Jabuti pode diminuir a independência e autonomia das agências reguladoras do estado
AUTONOMIA Em nome da segurança, a fiscalização de atividades como a aviação civil não pode estar submetida a ingerência política; Anac responde pela fiscalização do setor (Crédito:NELSON ALMEIDA)

Vecina explica que todas as agências reguladoras estão envolvidas com atividades que, em última análise, têm relação com o bem-estar social. “Elas precisam, portanto, manter a autonomia e a independência, para que suas decisões se dêem com base em critérios técnicos, e não em achismos do governo de plantão ou em interesses comerciais”. Ele cita também a recente atuação da Anvisa na proibição de pomadas modeladoras de cabelo cujos efeitos adversos incluem queimaduras e cegueira temporária: “se não houvesse na Anvisa um conjunto de técnicos ‘livres’ e preocupados com a saúde pública, neste momento poderia surtir efeito uma eventual pressão pela liberação de um produto que pode levar as pessoas à cegueira”, diz. “Por isso, os técnicos de qualquer uma dessas agências reguladoras precisam ter a garantia de que vão poder atuar com autonomia e independência”. Ainda de acordo com ele, a experiência do funcionamento dessas autarquias tem sido positiva, “apesar da indicação política para o comando das agências” – o que, em sua avaliação, deveria ser repensado. Ainda no caso específico da Anvisa, Vecina defende que “hoje o corpo técnico é o que garante o bom funcionamento”. “São servidores qualificados, concursados, sem medo de demissão ou afastamento”, explica.

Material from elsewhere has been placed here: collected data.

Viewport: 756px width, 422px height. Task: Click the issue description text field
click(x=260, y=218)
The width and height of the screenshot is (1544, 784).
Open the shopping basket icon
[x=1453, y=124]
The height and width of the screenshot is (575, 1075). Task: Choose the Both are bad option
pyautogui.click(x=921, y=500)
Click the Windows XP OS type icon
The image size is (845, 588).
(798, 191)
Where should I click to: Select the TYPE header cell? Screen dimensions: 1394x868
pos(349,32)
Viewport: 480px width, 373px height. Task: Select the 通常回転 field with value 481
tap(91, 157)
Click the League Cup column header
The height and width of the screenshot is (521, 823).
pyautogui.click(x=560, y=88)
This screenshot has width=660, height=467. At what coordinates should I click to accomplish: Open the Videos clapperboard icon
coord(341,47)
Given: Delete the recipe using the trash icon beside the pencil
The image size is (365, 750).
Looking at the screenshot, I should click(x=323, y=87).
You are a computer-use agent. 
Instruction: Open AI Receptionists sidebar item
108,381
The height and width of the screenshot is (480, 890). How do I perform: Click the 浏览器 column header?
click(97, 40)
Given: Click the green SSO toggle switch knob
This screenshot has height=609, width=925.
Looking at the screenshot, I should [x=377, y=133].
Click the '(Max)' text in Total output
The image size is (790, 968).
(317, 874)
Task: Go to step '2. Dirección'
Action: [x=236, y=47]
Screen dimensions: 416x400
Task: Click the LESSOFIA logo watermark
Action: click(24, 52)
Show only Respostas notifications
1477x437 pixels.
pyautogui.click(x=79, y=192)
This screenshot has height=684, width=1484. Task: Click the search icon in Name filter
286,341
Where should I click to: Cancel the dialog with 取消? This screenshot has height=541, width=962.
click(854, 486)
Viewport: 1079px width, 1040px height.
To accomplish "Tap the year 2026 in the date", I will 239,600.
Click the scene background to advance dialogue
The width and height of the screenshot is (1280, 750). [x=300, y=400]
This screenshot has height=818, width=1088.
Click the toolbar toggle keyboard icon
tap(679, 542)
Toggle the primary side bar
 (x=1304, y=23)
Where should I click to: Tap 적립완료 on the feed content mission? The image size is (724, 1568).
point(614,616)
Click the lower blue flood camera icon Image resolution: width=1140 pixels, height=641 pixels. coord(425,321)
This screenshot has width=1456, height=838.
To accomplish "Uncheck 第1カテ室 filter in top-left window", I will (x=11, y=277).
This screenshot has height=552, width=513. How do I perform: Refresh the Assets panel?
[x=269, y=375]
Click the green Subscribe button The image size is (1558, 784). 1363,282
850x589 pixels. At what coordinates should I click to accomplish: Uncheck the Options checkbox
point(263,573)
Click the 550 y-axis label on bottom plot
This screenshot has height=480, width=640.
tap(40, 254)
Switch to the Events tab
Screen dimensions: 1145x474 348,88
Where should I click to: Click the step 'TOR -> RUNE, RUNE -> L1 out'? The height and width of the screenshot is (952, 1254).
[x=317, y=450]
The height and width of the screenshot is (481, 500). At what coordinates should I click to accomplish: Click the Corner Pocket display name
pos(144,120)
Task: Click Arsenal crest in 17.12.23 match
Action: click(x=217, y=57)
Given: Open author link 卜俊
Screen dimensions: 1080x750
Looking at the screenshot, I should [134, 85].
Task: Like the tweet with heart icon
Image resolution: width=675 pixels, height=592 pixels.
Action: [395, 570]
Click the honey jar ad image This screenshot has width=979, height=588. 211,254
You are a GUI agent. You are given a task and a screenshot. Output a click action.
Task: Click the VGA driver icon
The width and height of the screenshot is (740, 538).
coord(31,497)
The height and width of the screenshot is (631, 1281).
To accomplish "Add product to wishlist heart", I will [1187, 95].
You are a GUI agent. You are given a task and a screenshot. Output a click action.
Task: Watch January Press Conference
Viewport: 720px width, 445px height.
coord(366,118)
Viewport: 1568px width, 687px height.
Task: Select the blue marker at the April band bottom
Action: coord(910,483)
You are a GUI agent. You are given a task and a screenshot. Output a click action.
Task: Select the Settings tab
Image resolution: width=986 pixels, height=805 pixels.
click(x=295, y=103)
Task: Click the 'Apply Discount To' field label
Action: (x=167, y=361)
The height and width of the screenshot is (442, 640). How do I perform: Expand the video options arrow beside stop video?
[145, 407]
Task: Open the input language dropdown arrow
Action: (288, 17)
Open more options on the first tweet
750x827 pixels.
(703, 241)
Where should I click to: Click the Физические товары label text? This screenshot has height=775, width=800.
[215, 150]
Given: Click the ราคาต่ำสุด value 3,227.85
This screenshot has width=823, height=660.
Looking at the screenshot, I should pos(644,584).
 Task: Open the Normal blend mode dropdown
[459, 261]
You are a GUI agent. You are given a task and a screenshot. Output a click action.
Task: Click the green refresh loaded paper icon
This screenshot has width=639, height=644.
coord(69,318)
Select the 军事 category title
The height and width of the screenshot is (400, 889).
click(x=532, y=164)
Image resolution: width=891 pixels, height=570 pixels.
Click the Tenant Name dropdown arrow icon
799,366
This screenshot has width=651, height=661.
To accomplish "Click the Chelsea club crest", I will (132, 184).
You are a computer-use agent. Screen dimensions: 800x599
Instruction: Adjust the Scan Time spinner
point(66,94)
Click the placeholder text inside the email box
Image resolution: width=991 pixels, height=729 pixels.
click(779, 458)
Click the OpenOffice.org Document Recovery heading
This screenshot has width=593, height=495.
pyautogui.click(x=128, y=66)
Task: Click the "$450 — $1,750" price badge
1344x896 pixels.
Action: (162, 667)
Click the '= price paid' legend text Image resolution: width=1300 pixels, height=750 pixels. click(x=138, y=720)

“Quando comparamos as agências reguladoras entre si, vemos diferentes níveis na qualidade dos seus processos”, avalia Igor Britto, diretor de relações institucionais do Instituto Brasileiro de Defesa do Consumidor (Idec). “Mas o mais importante é que precisamos defender que elas sejam tecnicamente independentes”, diz. “Mesmo diante das leis atuais, vemos situações de escolhas políticas, e não técnicas, dos dirigentes dessas autarquias, além de processos regulatórios com baixo nível de participação social e com forte interferência das grandes empresas nas decisões finais”.

Jabuti pode diminuir a independência e autonomia das agências reguladoras do estado
“As decisões das agências precisam se dar com base em critérios técnicos, e não em achismos do governo de plantão ou em interesses comerciais” Gonzalo Vecina, fundador e ex-presidente da Anvisa (Crédito: Bruno Santos)

Ainda de acordo com o representante do Idec, “ao invés de corrigir o problema da falta de participação efetiva de consumidores nas decisões das agências e de captura de seus dirigentes”, a eventual aprovação da proposta de Leandro Forte pode piorar ainda mais a situação. “Estamos sempre dispostos, porém, a contribuir com medidas concretas do Congresso contra imoralidades em diretorias das agências e pelo fortalecimento da participação da sociedade civil e dos consumidores em suas decisões”, diz. Se for para fazer qualquer alteração no funcionamento das agências reguladoras, portanto, que seja com vistas ao bem-estar social.